Money can be borrowed in so many ways nowadays and it becomes easier by the second. Not only banks but other financial offices and even the government are allowed to lend you money. The procedures are also simplified and you can get approval within minutes. In the past you would be required to have a guarantor in order to apply for a loan but this isn’t the case anymore. There is just one social group which generally struggles to receive loans due to their high risk profile. That group is the senior citizens of our society. Very rarely banks will loan elder people huge sums because, well…it is uncertain how the debt will be paid back in case anything bad related to health happens. We cannot say that this is age discrimination because all the private financial institutions are free to decide who gets a loan and who doesn’t.
There is one financial mechanism which targets seniors and it grew pretty popular over the last few years. It is called reverse mortgage. In our piece we will analyse this product and will try to see exactly how reverse mortgages work. In short it allows you to borrow money and secure your loan with the equity of your home. You are allowed to monetise just a percentage of your home value and then you have to pay it back with compounding interest. However, there are no monthly payments to be made as this is what you might typically expect from a regular loan. A reverse mortgage is paid back when the estate is sold or when the last remaining borrower passes. The final crucial component of a reverse mortgage is the fact that you retain ownership of your property.
The way a reverse mortgage works, it allows you to get an immediate cash injection in the form of a lump sum or a steady income stream. It can definitely have a positive impact on your current finances as you will definitely feel a sudden improvement. Many older couples do it so that they can renovate their home or maybe buy a new car. Others go on vacations because they simply want to enjoy life to the fullest. Another group of users allocates this money to medical care or simply looks to improve their own pension fund. All of this is great because receiving money for your equity and still getting to keep your home just sounds fantastic. It does, however, provide you with a short term financial enrichment and might have a negative impact on your long-term plans for retirement or leaving behind some heritage.
We advise you to always seek professional help because realtors will definitely help you understand better how reverse mortgages work along with the risks of which you should be made aware. Our advice is to never sign the dotted line before you get the full picture and projections on your future financial state. Ask all the questions because when it comes to reverse mortgages, not only your own future needs to be taken in account but also the one of your heirs and family. Get all the details of how a reverse mortgage works by asking for costs to be calculated. See the potential impact of the interest rates and definitely ask about the effect of this transaction on your home equity. And finally get all the contact information possible especially the one related to external resolution of disputes. Things can sometimes go wrong with such long-term commitments and you need to be prepared for anything.

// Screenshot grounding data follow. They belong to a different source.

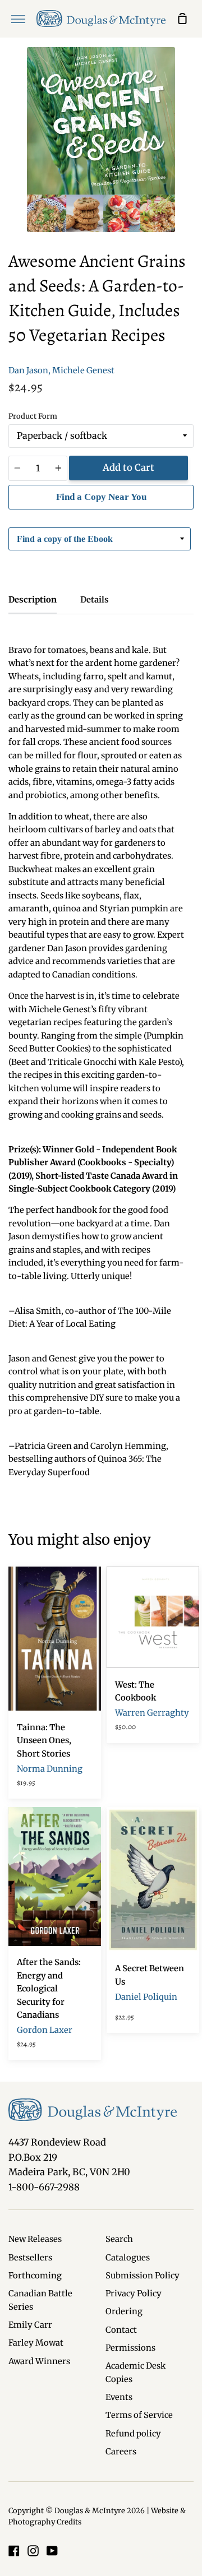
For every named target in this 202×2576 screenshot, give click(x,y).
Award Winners (39, 2361)
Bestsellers (30, 2258)
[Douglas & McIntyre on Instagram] (33, 2550)
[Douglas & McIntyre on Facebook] (14, 2550)
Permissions (130, 2348)
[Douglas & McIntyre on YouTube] (52, 2550)
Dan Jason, (29, 370)
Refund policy (133, 2434)
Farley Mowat (35, 2343)
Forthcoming (35, 2276)
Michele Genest (83, 370)
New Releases (35, 2239)
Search (119, 2239)
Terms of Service (139, 2415)
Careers (120, 2452)
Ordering (124, 2311)
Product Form (32, 416)
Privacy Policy (133, 2293)
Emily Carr (30, 2325)
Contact (121, 2330)
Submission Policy (142, 2276)
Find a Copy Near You (101, 497)
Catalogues (127, 2258)
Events (118, 2397)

Here’s another angle to how reverse mortgages work. We have all deposited money in banks enjoying a compounding interest. If we do not withdraw anything for years, then the interest rates are in our favour and the bank pays as more money after a certain period of time. Well, in this case the bank deposits its money with you. The only difference is that the interest is much higher and as it is capitalised monthly, your debt grows as the interest compounds. So the longer you hold their money, the more they will want to get back when it is all set and done. A $60,000 loan with a compounding interest rate of 10% means that you will owe almost $300,000 in 15 years. That sounds scary, doesn’t it? Well, it is because the lender realises your home equity grows in time while money becomes devalued. In other words, when we explain how reverse mortgages work, we say that money “races” with inflation while the property “races” with the rates of appreciation. The bottom line is that the interest rates will likely defeat the growth of your home value and you will end up giving up more home value than expected.
This is another reason why lenders do not have a problem increasing your loan as some years go by. At the age of 60 you can borrow $40,000, for example, and then 5 years later you might be able to borrow $10,000 more. The bank or whoever lends you the money has no problem with that exactly because of interest rates and inflation.
So does that mean that you might end up owing more money than the actual value of your home when it is finally time to repay your debt? Theoretically yes, but most countries in the world have something called “negative equity protection”. This provision was put in place specifically to regulate how reverse mortgages work. It states that you cannot be held accountable for any debt which surpasses the size of the earnings from the sale of your property. The lender can “only” ask for 100% of the proceeds when you sell your home even though you might owe them a larger number than that.
If you feel like the situation might come out of hand, then you can still make voluntary payments whenever you wish in order to diminish the effect of the reverse mortgage over your financial status.